Does anyone understand how fucking hot it is in the subway stations in New York City?

If you don’t live in New York City and you don’t understand… let me try to explain. It’s so fucking hot that I have to keep saying “fucking hot” to get my point across.

When I make my first step out on to the sidewalk at 8:10 am every morning, it’s nice. It’s brisk. It’s almost a little chilly. But I know that all I have to do is walk those eight blocks to the station and I will be a little warm and toasty. And I can do it everyday, but nothing prepares me for the heat I will feel once I walk down to the hole in the ground.

I don’t even know why I attempt to put on makeup in the morning because by the time I get down those stairs, my makeup has already melted off. And all I wear is mascara! The hair is a whole ‘nother story. Curly = Frizzy, and it can’t be tamed.

And I’m fully convinced that people do not go to the gym in New York City during the summer. I know this because all you have to do is walk down the stairs into the sauna to burn off those extra calories you took in at lunch. Take it from me, EAT that candy bar. Go ahead eat those few extra chips.

It’s amazing. I sit there waiting for the train at 5pm completely exhausted and I pray for a train to come through. ANY train. I don’t even care if it’s mine! If the wrong train comes, it’s fine. It brings in a breeze as it passes by, and sometimes if I’m close enough to the train when the door opens, I can feel a gust of the cold air.
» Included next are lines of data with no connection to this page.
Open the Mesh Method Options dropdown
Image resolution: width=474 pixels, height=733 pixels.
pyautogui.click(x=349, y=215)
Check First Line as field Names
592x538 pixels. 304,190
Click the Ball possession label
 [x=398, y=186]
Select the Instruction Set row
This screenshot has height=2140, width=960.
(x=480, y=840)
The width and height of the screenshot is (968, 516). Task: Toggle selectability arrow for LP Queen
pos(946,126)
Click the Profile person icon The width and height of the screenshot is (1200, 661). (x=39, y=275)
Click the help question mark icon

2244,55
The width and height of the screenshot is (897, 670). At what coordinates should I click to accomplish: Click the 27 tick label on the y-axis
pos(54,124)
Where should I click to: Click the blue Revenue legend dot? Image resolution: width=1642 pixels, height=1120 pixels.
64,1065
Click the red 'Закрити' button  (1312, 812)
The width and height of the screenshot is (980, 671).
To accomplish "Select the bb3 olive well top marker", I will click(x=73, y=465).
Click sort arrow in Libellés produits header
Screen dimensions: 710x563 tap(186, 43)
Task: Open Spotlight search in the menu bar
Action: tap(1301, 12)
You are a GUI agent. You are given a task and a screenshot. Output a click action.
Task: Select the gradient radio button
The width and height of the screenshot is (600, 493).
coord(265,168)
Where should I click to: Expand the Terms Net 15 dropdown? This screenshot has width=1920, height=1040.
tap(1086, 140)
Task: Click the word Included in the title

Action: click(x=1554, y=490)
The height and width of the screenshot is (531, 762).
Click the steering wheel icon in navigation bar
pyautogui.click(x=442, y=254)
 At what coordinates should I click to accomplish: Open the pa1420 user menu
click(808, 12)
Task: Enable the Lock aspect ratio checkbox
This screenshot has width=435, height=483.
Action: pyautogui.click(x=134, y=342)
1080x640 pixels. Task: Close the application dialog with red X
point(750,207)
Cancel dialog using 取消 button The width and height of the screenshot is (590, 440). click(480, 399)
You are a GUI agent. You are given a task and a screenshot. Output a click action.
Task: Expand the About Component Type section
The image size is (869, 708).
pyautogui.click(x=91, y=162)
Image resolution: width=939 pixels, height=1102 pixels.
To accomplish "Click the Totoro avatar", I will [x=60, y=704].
I’m almost ashamed to say this, but today I almost stole one of those fold-up fans from an old lady. I was just sitting there watching her fanning herself while everyone else was sweltering. It was almost like she had this smile on her face like she knew something we all didn’t. I wanted to look at her and say, “You’re going to hell.” But then I remember… we’re already there!

Each day I watch the subway conductor drive the train into the station. Sometimes I swear I can see horns and a pointy red whip of a tail. I want to blame him. I want to tell him it’s his fault for causing the heat in the station. But I know all he’ll say to me is….

“Don’t worry, soon you’ll be complaining it’s too fucking cold.”